── Entnommenes Material ──
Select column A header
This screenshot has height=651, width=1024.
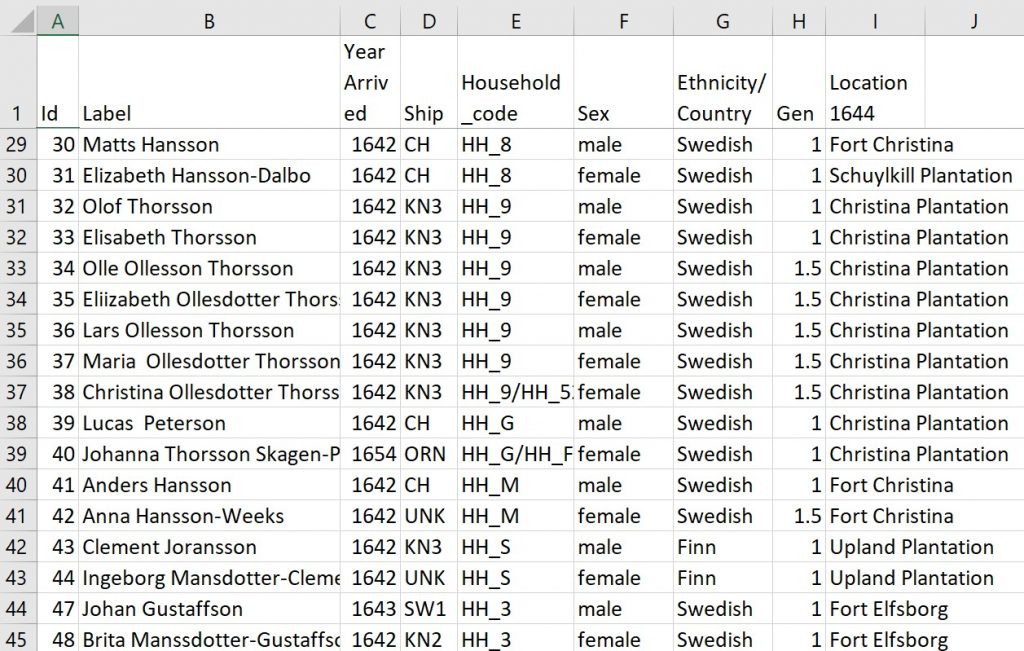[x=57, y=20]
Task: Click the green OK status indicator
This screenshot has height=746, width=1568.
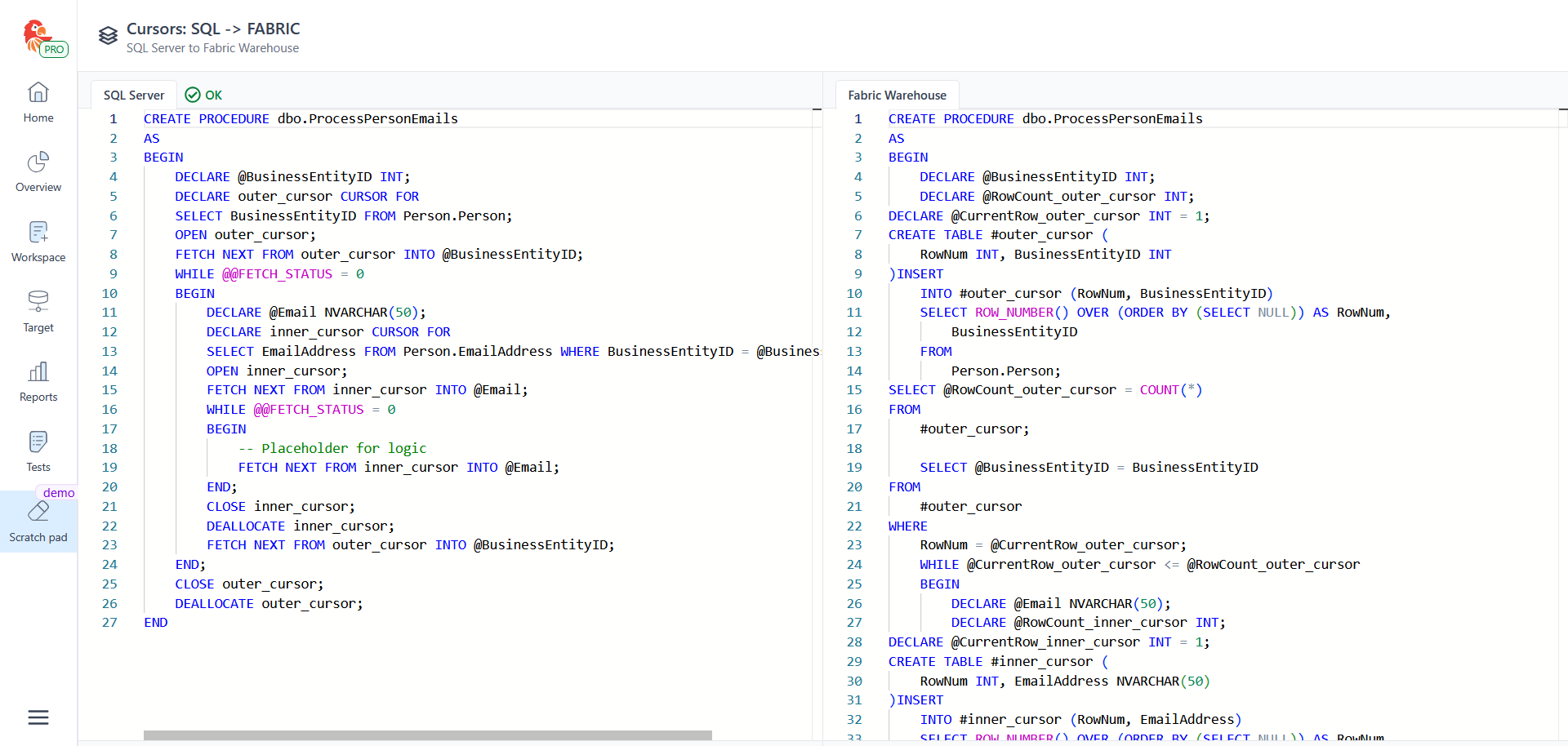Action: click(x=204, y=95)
───
Deine Aufgabe
Ändere die gesamte Auflistung oben, indem du jedes „screenshot“ durch „image“ ersetzt, und gib sie ansonsten unverändert wieder. Lass die Bilder in deiner Antwort weg.

Lösung der Aufgabe
Select column A header
This image has height=651, width=1024.
[x=57, y=20]
Task: Click the green OK status indicator
This image has height=746, width=1568.
Action: click(x=204, y=95)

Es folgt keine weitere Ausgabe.